Ich stand in der Küche und half meiner Schwiegermutter dabei das Mittagessen zu kochen.
Na gut, was heißt half, ich saß auf dem Stuhl und sah ihr dabei zu.
"Geht es Letizia besser?"

Ich griff nach der Obstschale und nahm mir einige Weintrauben. Das Frühstück war schon einige Zeit her und so wie es aussah, würde das Mittagessen noch einige Zeit dauern.
"Ja sie ruht sich in ihrem Zimmer aus." Der gestrige Tag hatte mich eine menge Energie gekostet. Nicht nur die traurige Geschichte von Luca ließ mich nicht friedlich schlafen, sondern auch Letizias Traum beschäftigte mich. Nachdem Dante mir gesagt hatte, dass sie einen Raben gesehen hatte, spuckten meine Gedanken um den Tod herum. Die Tatsache, dass der schwarze Rabe als Bringer des Todes gesehen wird, machte mich nervös.
Es war nicht so, dass ich Symboliken und Mythen glauben schenkte, doch egal wie rational man dachte, man konnte sich nicht komplett vom Aberglauben befreien.
Es ist fast wie bei Astrologie, man glaubt nicht wirklich an die Vorhersagen seines Sternzeichens, dennoch will man sie wissen. Und sobald man sie erfährt, hält man sich unbewusst von den Dingen fern vor denen man gewarnt wurde.

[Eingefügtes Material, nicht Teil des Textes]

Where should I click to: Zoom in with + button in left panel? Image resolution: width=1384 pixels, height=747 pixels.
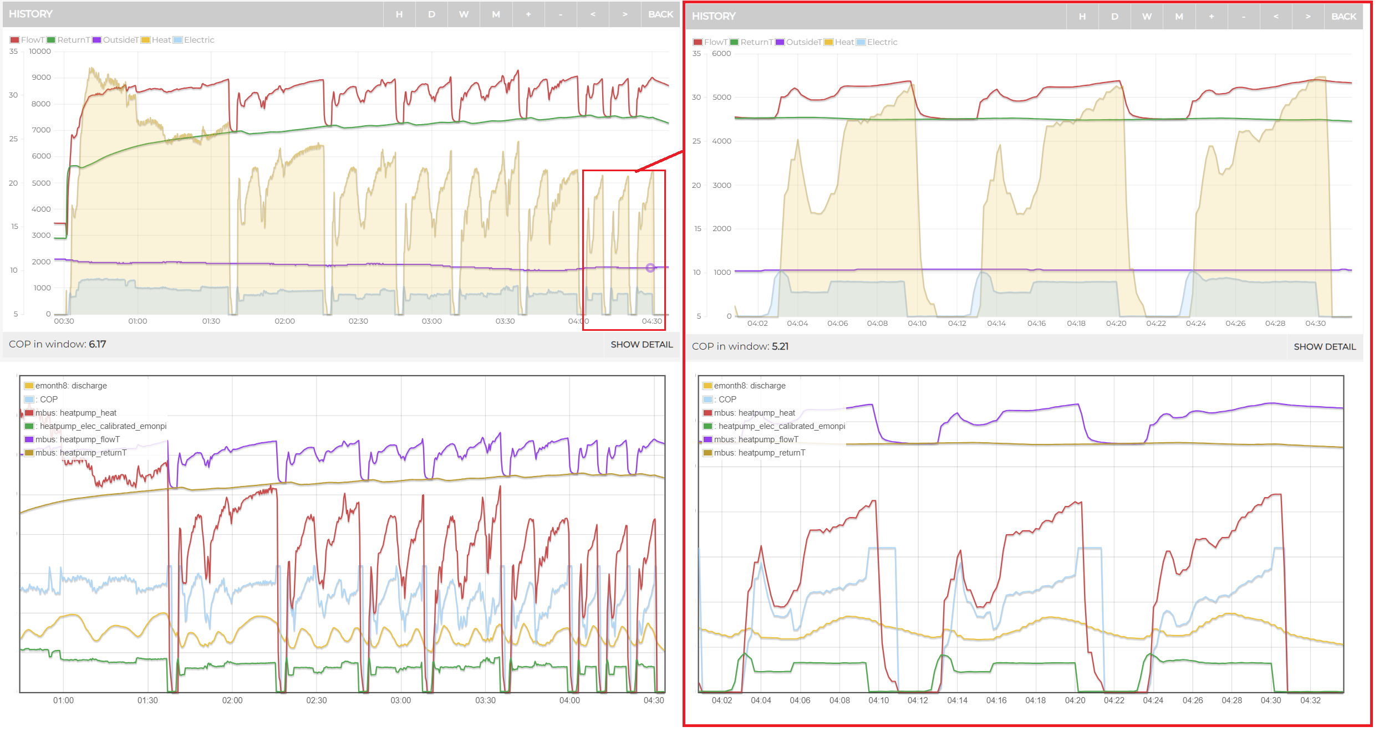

Wir unterhielten uns noch etwas über die Großmutter, ehe ich das Thema zu einem weniger bedrückenden Gespräch lenkte. Valeria sah stark und gefasst aus, doch ich konnte zu jedem Augenblick den Schmerz in ihren Augen sehen.
"Welche Füllung wählst du für die Tortellini?" Alles was mir einfiel was über das Essen zu sprechen und mein Versuch Valeria aufzubauen war mehr als nur erbärmlich.
"Die, die mein Enkel möchte." Liebevoll lächelte sie mir zu und ich erwiderte die Geste.
Stimmt ja, gestern ließ Dante die Bombe über das Geschlecht unseres Kindes einfach so nebenbei fallen und hinderte jeden daran uns zu gratulieren oder irgendwie zu reagieren. Nun wusste seine Familie nicht, wie sie sich verhalten sollte. Schlau wie meine Schwiegermutter nun mal war, wählte sie den indirekten Weg und ich schätzte das sehr.
So konnte ich unser Gespräch auf meine Schwangerschaft und das Baby fokussieren und musste nicht die Unannehmlichkeit des vorherigen ertragen.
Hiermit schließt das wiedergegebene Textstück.